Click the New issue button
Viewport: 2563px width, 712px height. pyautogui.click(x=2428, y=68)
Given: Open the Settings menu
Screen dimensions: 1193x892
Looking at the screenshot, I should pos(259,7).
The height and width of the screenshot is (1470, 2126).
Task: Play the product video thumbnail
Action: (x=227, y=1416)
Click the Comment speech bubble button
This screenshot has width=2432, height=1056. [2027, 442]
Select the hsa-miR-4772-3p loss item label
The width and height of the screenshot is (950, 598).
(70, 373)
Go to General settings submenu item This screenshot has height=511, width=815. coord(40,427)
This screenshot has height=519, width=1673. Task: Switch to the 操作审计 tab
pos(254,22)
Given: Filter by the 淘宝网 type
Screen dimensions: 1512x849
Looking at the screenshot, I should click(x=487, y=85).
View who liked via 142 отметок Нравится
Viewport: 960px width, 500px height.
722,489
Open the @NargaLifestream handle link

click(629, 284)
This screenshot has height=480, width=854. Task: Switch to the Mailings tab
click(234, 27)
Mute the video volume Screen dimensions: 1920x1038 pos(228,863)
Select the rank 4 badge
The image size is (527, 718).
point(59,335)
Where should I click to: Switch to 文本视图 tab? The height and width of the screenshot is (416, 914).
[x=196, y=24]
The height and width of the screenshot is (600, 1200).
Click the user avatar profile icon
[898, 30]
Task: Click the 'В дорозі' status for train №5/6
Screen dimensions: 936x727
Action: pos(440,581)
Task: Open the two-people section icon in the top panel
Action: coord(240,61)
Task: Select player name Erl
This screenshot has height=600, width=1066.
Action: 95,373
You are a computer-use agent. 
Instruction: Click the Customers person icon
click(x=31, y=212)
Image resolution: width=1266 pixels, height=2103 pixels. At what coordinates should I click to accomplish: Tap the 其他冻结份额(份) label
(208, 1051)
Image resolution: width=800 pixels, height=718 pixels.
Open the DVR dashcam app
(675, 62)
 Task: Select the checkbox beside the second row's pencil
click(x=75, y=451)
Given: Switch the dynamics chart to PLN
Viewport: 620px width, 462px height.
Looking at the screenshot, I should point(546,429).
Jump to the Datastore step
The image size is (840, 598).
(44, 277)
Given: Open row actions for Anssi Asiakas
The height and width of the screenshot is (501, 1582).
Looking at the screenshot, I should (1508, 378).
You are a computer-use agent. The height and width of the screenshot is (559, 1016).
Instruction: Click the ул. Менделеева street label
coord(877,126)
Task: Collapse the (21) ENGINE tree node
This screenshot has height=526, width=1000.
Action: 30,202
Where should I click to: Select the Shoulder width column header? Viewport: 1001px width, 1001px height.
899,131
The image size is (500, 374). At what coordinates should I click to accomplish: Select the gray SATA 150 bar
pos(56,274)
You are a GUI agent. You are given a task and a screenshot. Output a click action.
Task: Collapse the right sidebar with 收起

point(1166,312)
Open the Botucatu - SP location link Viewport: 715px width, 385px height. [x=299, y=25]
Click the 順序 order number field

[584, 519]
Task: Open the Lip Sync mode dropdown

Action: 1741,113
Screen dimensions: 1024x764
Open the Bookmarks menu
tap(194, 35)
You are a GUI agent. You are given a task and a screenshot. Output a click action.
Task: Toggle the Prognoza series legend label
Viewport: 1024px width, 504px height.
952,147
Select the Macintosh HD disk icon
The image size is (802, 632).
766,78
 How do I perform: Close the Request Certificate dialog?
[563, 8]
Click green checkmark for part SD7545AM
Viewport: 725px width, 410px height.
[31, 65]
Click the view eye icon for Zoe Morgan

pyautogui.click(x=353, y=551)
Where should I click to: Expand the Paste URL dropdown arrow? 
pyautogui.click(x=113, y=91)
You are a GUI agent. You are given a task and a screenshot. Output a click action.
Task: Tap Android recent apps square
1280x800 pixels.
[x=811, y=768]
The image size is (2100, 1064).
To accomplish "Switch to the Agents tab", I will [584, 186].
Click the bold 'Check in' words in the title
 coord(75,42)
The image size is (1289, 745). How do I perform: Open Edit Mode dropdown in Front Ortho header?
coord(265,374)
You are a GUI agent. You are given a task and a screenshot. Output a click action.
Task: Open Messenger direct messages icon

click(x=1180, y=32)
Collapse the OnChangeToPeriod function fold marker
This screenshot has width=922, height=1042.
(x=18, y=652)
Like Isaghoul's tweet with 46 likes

* * * * * * *

■ **Exercise goal**
Every record shown above should be written out again exactly.

■ **Response**
Click the New issue button
Viewport: 2563px width, 712px height. pyautogui.click(x=2428, y=68)
Given: Open the Settings menu
Screen dimensions: 1193x892
Looking at the screenshot, I should pos(259,7).
The height and width of the screenshot is (1470, 2126).
Task: Play the product video thumbnail
Action: (x=227, y=1416)
Click the Comment speech bubble button
This screenshot has width=2432, height=1056. [2027, 442]
Select the hsa-miR-4772-3p loss item label
The width and height of the screenshot is (950, 598).
(70, 373)
Go to General settings submenu item This screenshot has height=511, width=815. coord(40,427)
This screenshot has height=519, width=1673. Task: Switch to the 操作审计 tab
pos(254,22)
Given: Filter by the 淘宝网 type
Screen dimensions: 1512x849
Looking at the screenshot, I should click(x=487, y=85).
View who liked via 142 отметок Нравится
Viewport: 960px width, 500px height.
722,489
Open the @NargaLifestream handle link

click(629, 284)
This screenshot has height=480, width=854. Task: Switch to the Mailings tab
click(234, 27)
Mute the video volume Screen dimensions: 1920x1038 pos(228,863)
Select the rank 4 badge
The image size is (527, 718).
point(59,335)
Where should I click to: Switch to 文本视图 tab? The height and width of the screenshot is (416, 914).
[x=196, y=24]
The height and width of the screenshot is (600, 1200).
Click the user avatar profile icon
[898, 30]
Task: Click the 'В дорозі' status for train №5/6
Screen dimensions: 936x727
Action: pos(440,581)
Task: Open the two-people section icon in the top panel
Action: coord(240,61)
Task: Select player name Erl
This screenshot has height=600, width=1066.
Action: 95,373
You are a computer-use agent. 
Instruction: Click the Customers person icon
click(x=31, y=212)
Image resolution: width=1266 pixels, height=2103 pixels. At what coordinates should I click to accomplish: Tap the 其他冻结份额(份) label
(208, 1051)
Image resolution: width=800 pixels, height=718 pixels.
Open the DVR dashcam app
(675, 62)
 Task: Select the checkbox beside the second row's pencil
click(x=75, y=451)
Given: Switch the dynamics chart to PLN
Viewport: 620px width, 462px height.
Looking at the screenshot, I should point(546,429).
Jump to the Datastore step
The image size is (840, 598).
(44, 277)
Given: Open row actions for Anssi Asiakas
The height and width of the screenshot is (501, 1582).
Looking at the screenshot, I should (1508, 378).
You are a computer-use agent. The height and width of the screenshot is (559, 1016).
Instruction: Click the ул. Менделеева street label
coord(877,126)
Task: Collapse the (21) ENGINE tree node
This screenshot has height=526, width=1000.
Action: 30,202
Where should I click to: Select the Shoulder width column header? Viewport: 1001px width, 1001px height.
899,131
The image size is (500, 374). At what coordinates should I click to accomplish: Select the gray SATA 150 bar
pos(56,274)
You are a GUI agent. You are given a task and a screenshot. Output a click action.
Task: Collapse the right sidebar with 收起

point(1166,312)
Open the Botucatu - SP location link Viewport: 715px width, 385px height. [x=299, y=25]
Click the 順序 order number field

[584, 519]
Task: Open the Lip Sync mode dropdown

Action: 1741,113
Screen dimensions: 1024x764
Open the Bookmarks menu
tap(194, 35)
You are a GUI agent. You are given a task and a screenshot. Output a click action.
Task: Toggle the Prognoza series legend label
Viewport: 1024px width, 504px height.
952,147
Select the Macintosh HD disk icon
The image size is (802, 632).
766,78
 How do I perform: Close the Request Certificate dialog?
[563, 8]
Click green checkmark for part SD7545AM
Viewport: 725px width, 410px height.
[31, 65]
Click the view eye icon for Zoe Morgan

pyautogui.click(x=353, y=551)
Where should I click to: Expand the Paste URL dropdown arrow? 
pyautogui.click(x=113, y=91)
You are a GUI agent. You are given a task and a screenshot. Output a click action.
Task: Tap Android recent apps square
1280x800 pixels.
[x=811, y=768]
The image size is (2100, 1064).
To accomplish "Switch to the Agents tab", I will [584, 186].
Click the bold 'Check in' words in the title
 coord(75,42)
The image size is (1289, 745). How do I perform: Open Edit Mode dropdown in Front Ortho header?
coord(265,374)
You are a GUI agent. You are given a task and a screenshot. Output a click action.
Task: Open Messenger direct messages icon

click(x=1180, y=32)
Collapse the OnChangeToPeriod function fold marker
This screenshot has width=922, height=1042.
(x=18, y=652)
Like Isaghoul's tweet with 46 likes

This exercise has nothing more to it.